Fifty-three-year-old Steven Pinker may look like a rock star, but he is actually a linguistics explorer, hunting around the sentences and syntax of human language for clues (he calls them “rabbit holes”) to the inner world of the human brain. His favorite rabbit hole is verbs—what they mean, how they are used in sentences, and how, according to his latest book, The Stuff of Thought, kids “figure it all out.” Why so much attention to verbs? Pinker confesses in part it’s simply because he finds them fascinating. As one of his colleagues remarked, “They really are your little friends, aren’t they?”

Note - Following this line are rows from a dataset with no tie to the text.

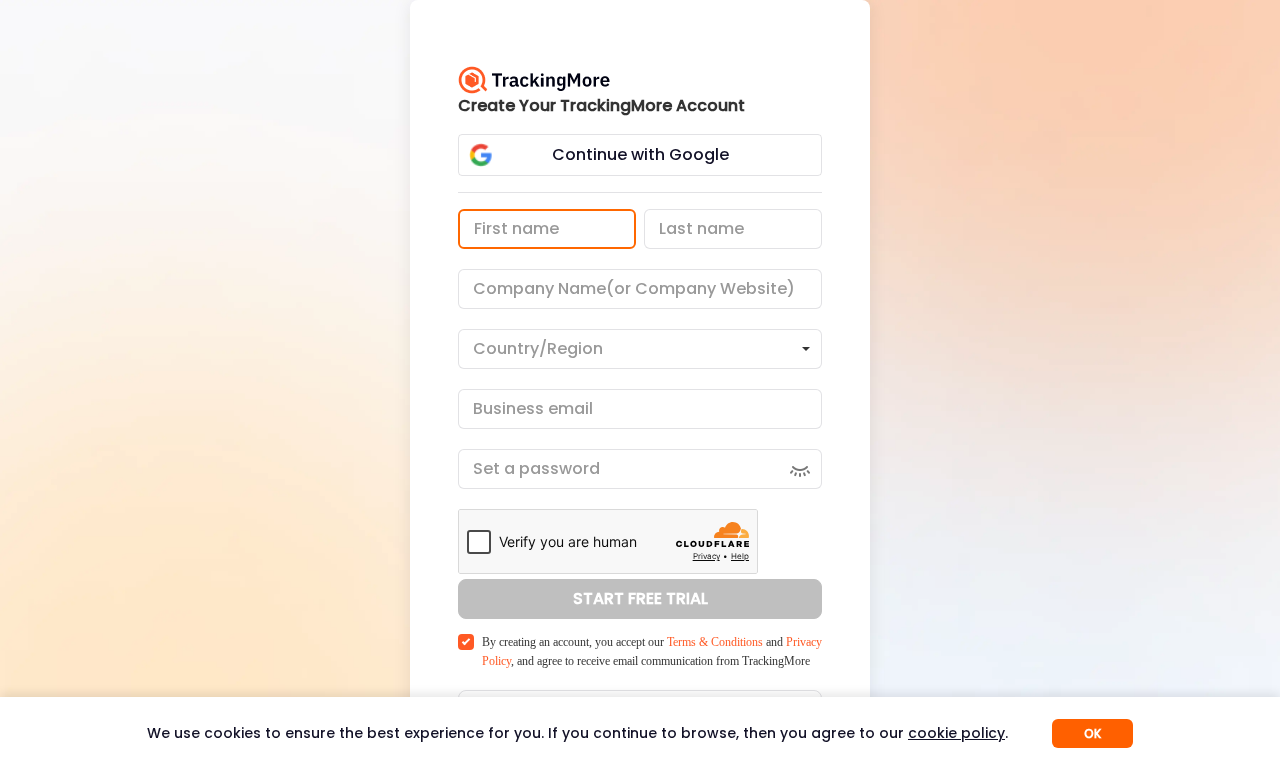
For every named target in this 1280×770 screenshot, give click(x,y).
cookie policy (956, 733)
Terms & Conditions (715, 642)
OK (1092, 733)
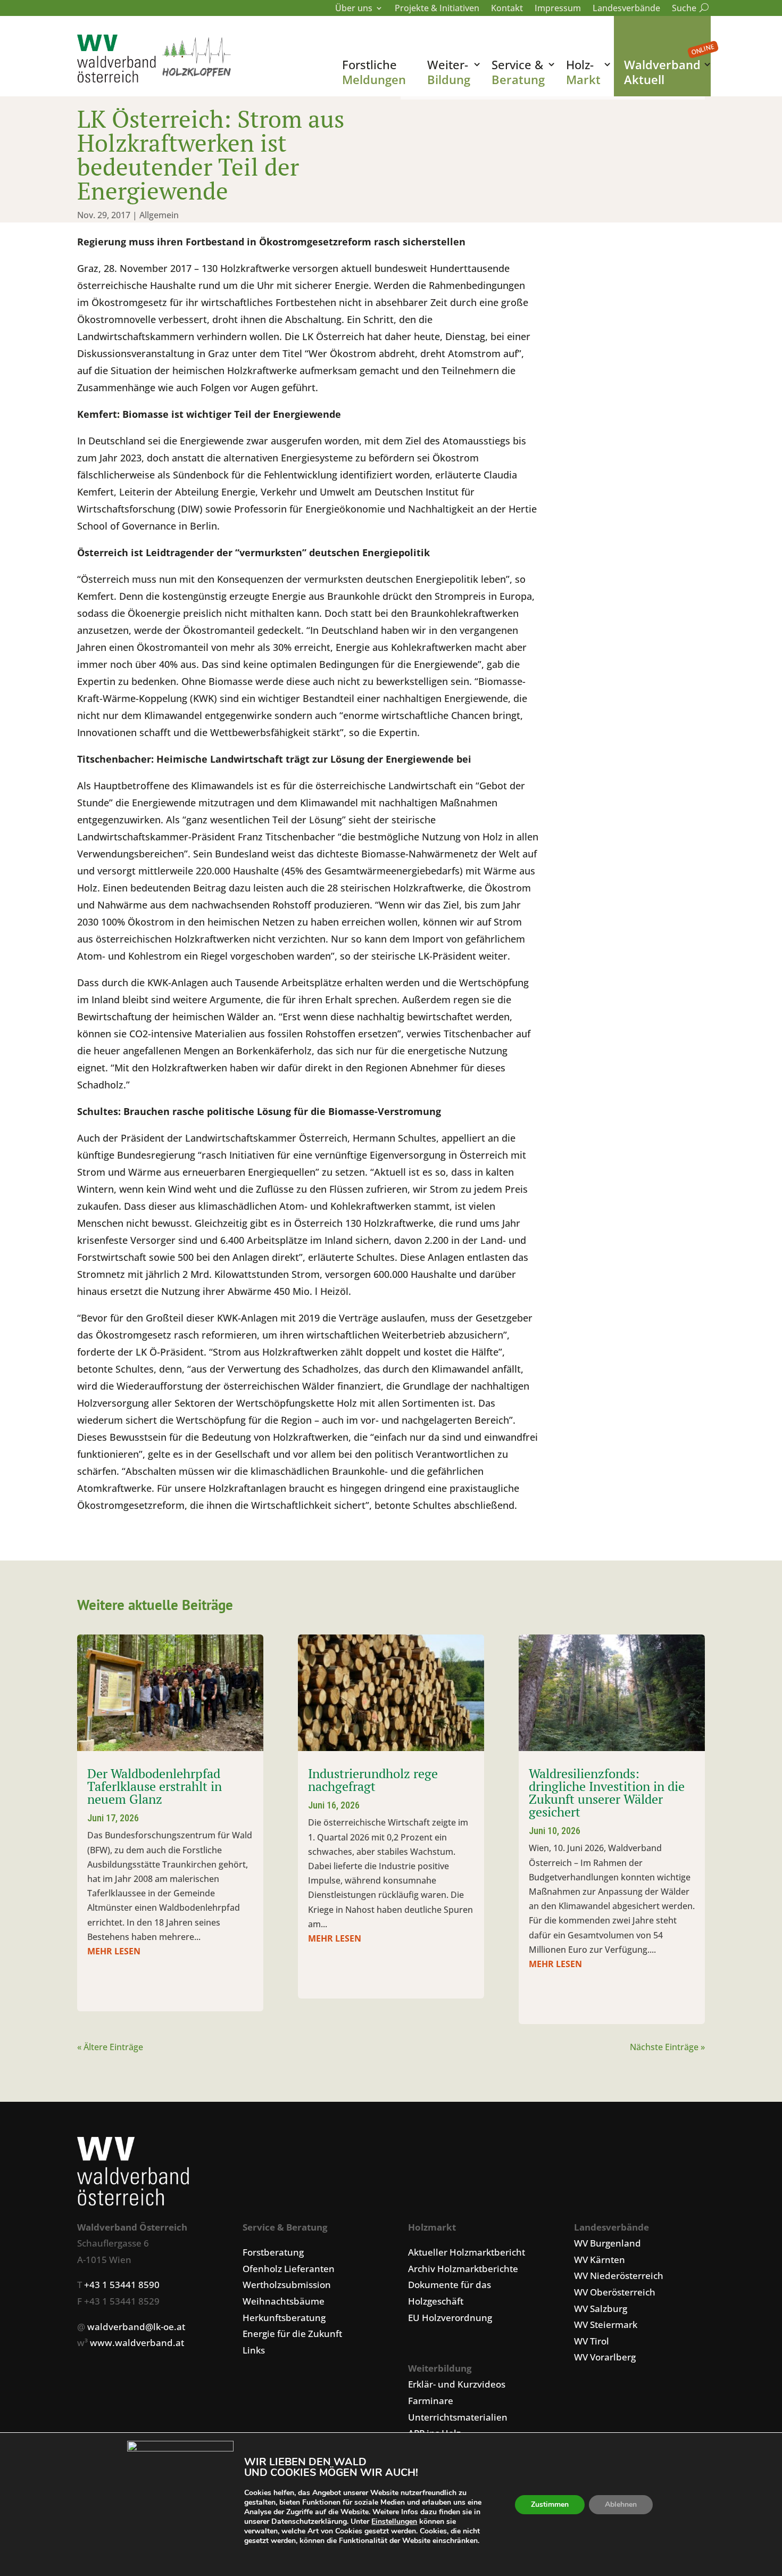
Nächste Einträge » (667, 2047)
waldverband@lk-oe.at (136, 2327)
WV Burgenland (607, 2243)
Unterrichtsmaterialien (458, 2417)
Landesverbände (626, 9)
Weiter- (448, 71)
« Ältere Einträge (110, 2047)
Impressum (558, 9)
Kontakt (507, 9)
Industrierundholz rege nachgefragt (373, 1780)
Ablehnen (621, 2504)
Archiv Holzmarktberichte (463, 2269)
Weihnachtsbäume (284, 2301)
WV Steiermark (605, 2324)
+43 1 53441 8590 (122, 2284)
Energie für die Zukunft (292, 2333)
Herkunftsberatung (284, 2317)
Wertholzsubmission (287, 2284)
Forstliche (374, 71)
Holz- (583, 71)
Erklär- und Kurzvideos (456, 2384)
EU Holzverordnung (450, 2317)
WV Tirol (591, 2341)
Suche (688, 9)
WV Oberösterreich (614, 2292)
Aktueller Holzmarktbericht (466, 2252)
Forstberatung (273, 2252)
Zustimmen (550, 2504)
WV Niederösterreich (618, 2275)
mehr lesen (113, 1951)
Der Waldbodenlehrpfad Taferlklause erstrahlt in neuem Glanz (154, 1786)
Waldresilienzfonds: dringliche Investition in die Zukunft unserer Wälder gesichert (607, 1792)
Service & (518, 71)
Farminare (430, 2401)
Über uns (353, 9)
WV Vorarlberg (605, 2357)
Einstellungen (394, 2522)
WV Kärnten (599, 2259)
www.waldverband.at (137, 2342)
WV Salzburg (600, 2308)
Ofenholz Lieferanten (289, 2269)
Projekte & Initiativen (437, 9)
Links (254, 2350)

For more than a quarter century, Pinker has been a driving force in linguistics theory, analyzing language in labs at MIT, Stanford University, and Harvard University, where he is currently the Johnstone Family Professor of Psychology. At MIT he studied colleague Noam Chomsky’s theory of an “innate grammar,” testing to what extent language is biologically programmed. His research suggests that language is an instinct, an evolutionary adaptation that is partly hardwired into our brains and partly learned. This work led Pinker to develop his theory of the evolution of the mind and the source of language. He wrote about his work in four popular books: The Language Instinct (1994), How the Mind Works (1997), Words and Rules (1999), and The Blank Slate (2002). Although his books present scientific research, they have twice been finalists for the Pulitzer Prize in part because they’re so much fun to read, with Pinker’s creative weaving of movie dialogue, snippets from novels, news headlines, Yiddishisms, even bits from comic strips.
In his books Pinker argues that the brain at birth is not simply a blank slate to be shaped by culture and experience. Rather, it comes programmed with many behavioral dispositions and talents. In other words, human nature is to some extent innate and shaped by natural selection. Not surprisingly, Pinker’s ideas have been at the center of some heated debates, most notably a recent controversy at Harvard, in which university president Lawrence Summers offered innate gender differences as a possible explanation for the dearth of women in the sciences.